Stored data:
--- START ---

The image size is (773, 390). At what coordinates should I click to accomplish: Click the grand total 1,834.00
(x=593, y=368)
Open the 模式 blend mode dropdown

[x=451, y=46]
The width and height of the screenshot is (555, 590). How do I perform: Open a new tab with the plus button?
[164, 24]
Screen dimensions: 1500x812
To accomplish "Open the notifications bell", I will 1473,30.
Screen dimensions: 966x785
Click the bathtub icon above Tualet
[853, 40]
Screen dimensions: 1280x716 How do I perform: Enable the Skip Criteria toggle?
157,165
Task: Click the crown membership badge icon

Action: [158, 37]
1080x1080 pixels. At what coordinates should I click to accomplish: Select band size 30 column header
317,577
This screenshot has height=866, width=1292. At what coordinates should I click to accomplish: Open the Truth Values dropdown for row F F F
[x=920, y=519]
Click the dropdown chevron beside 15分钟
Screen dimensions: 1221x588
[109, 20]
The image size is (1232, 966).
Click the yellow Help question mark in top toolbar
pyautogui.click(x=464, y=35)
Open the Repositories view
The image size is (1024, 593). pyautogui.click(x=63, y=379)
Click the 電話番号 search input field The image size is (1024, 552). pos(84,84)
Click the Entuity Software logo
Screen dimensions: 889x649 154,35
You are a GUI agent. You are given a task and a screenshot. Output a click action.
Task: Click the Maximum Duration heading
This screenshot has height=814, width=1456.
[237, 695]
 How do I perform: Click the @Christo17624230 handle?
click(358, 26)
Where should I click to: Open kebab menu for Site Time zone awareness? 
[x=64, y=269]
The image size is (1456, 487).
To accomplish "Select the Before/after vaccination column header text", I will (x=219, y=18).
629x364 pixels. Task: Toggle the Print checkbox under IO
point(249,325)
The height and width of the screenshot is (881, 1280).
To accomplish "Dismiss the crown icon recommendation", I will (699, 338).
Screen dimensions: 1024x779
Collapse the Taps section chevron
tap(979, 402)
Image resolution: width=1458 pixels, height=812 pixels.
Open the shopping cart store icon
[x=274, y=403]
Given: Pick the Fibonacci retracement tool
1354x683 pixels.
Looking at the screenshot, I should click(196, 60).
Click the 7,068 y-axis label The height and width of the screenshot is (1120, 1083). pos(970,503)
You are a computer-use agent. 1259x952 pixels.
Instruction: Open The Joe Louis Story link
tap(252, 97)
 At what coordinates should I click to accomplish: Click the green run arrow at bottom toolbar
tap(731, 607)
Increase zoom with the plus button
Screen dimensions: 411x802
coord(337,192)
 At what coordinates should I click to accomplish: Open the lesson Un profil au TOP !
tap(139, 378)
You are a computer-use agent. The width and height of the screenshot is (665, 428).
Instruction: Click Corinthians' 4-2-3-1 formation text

--- END ---

Your objective: Generate a verbatim printout of all the entries.

Result of this exercise:
The image size is (773, 390). At what coordinates should I click to accomplish: Click the grand total 1,834.00
(x=593, y=368)
Open the 模式 blend mode dropdown

[x=451, y=46]
The width and height of the screenshot is (555, 590). How do I perform: Open a new tab with the plus button?
[164, 24]
Screen dimensions: 1500x812
To accomplish "Open the notifications bell", I will 1473,30.
Screen dimensions: 966x785
Click the bathtub icon above Tualet
[853, 40]
Screen dimensions: 1280x716 How do I perform: Enable the Skip Criteria toggle?
157,165
Task: Click the crown membership badge icon

Action: [158, 37]
1080x1080 pixels. At what coordinates should I click to accomplish: Select band size 30 column header
317,577
This screenshot has height=866, width=1292. At what coordinates should I click to accomplish: Open the Truth Values dropdown for row F F F
[x=920, y=519]
Click the dropdown chevron beside 15分钟
Screen dimensions: 1221x588
[109, 20]
The image size is (1232, 966).
Click the yellow Help question mark in top toolbar
pyautogui.click(x=464, y=35)
Open the Repositories view
The image size is (1024, 593). pyautogui.click(x=63, y=379)
Click the 電話番号 search input field The image size is (1024, 552). pos(84,84)
Click the Entuity Software logo
Screen dimensions: 889x649 154,35
You are a GUI agent. You are given a task and a screenshot. Output a click action.
Task: Click the Maximum Duration heading
This screenshot has height=814, width=1456.
[237, 695]
 How do I perform: Click the @Christo17624230 handle?
click(358, 26)
Where should I click to: Open kebab menu for Site Time zone awareness? 
[x=64, y=269]
The image size is (1456, 487).
To accomplish "Select the Before/after vaccination column header text", I will (x=219, y=18).
629x364 pixels. Task: Toggle the Print checkbox under IO
point(249,325)
The height and width of the screenshot is (881, 1280).
To accomplish "Dismiss the crown icon recommendation", I will (699, 338).
Screen dimensions: 1024x779
Collapse the Taps section chevron
tap(979, 402)
Image resolution: width=1458 pixels, height=812 pixels.
Open the shopping cart store icon
[x=274, y=403]
Given: Pick the Fibonacci retracement tool
1354x683 pixels.
Looking at the screenshot, I should click(196, 60).
Click the 7,068 y-axis label The height and width of the screenshot is (1120, 1083). pos(970,503)
You are a computer-use agent. 1259x952 pixels.
Instruction: Open The Joe Louis Story link
tap(252, 97)
 At what coordinates should I click to accomplish: Click the green run arrow at bottom toolbar
tap(731, 607)
Increase zoom with the plus button
Screen dimensions: 411x802
coord(337,192)
 At what coordinates should I click to accomplish: Open the lesson Un profil au TOP !
tap(139, 378)
You are a computer-use agent. The width and height of the screenshot is (665, 428).
Instruction: Click Corinthians' 4-2-3-1 formation text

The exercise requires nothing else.